Vicuña has devoted her career to reclaiming Indigenous knowledge from her Chilean homeland and placing it in critical dialogue with contemporary global realities, using this ancestral wisdom as a poetic counterforce to extractive capitalism and environmental devastation. Through poetry, painting, installation, and ritual performance, she seeks to stir collective consciousness in her audiences and to challenge the destructive forces threatening both planetary and human survival.
Cecilia Vicuña was born in Santiago, Chile, and studied at the Escuela de Bellas Artes at the Universidad de Chile before continuing postgraduate studies at the Slade School of Fine Art in London. Following the Chilean military coup in 1973, she entered exile and went on to live between London, Bogotá, and New York, an experience that has shaped her sustained engagement with displacement, memory, and Indigenous knowledge systems.

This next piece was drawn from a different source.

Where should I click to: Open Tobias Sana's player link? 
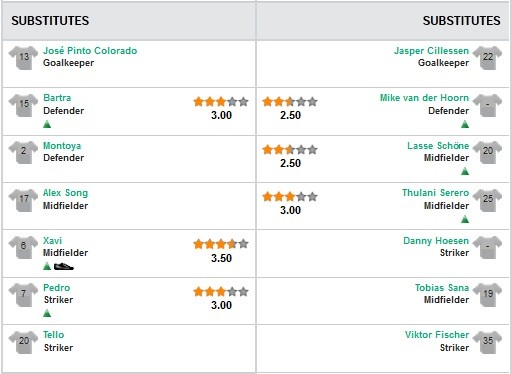(442, 287)
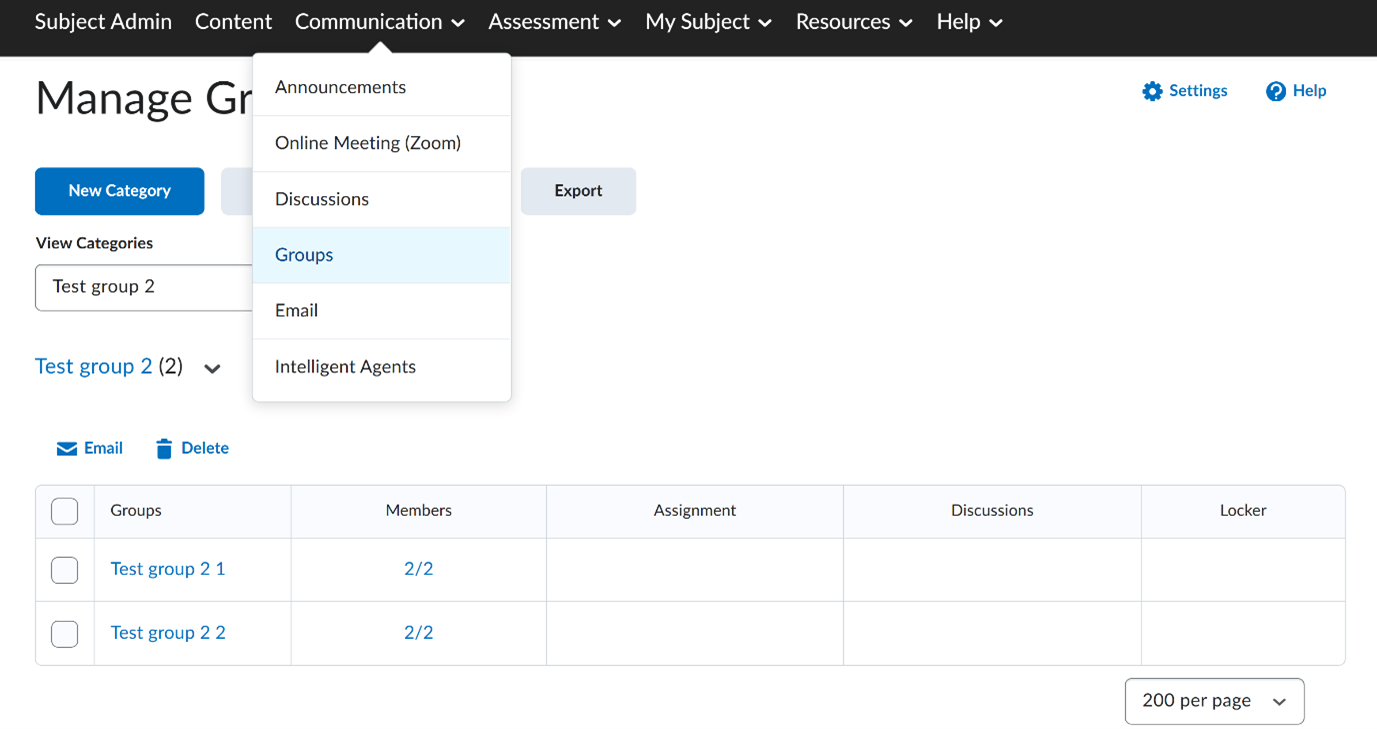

Born into a family of artists and writers, Vicuña began writing and drawing intensively as a child, and in 1964 her father built a studio in the family garden where she produced large abstract paintings throughout her teenage years. Her artistic awakening came in 1966, at the age of seventeen, when a simple gesture on a beach—planting a stick upright in the sand—revealed to her the interconnectedness of all things and marked the conscious beginning of her art practice.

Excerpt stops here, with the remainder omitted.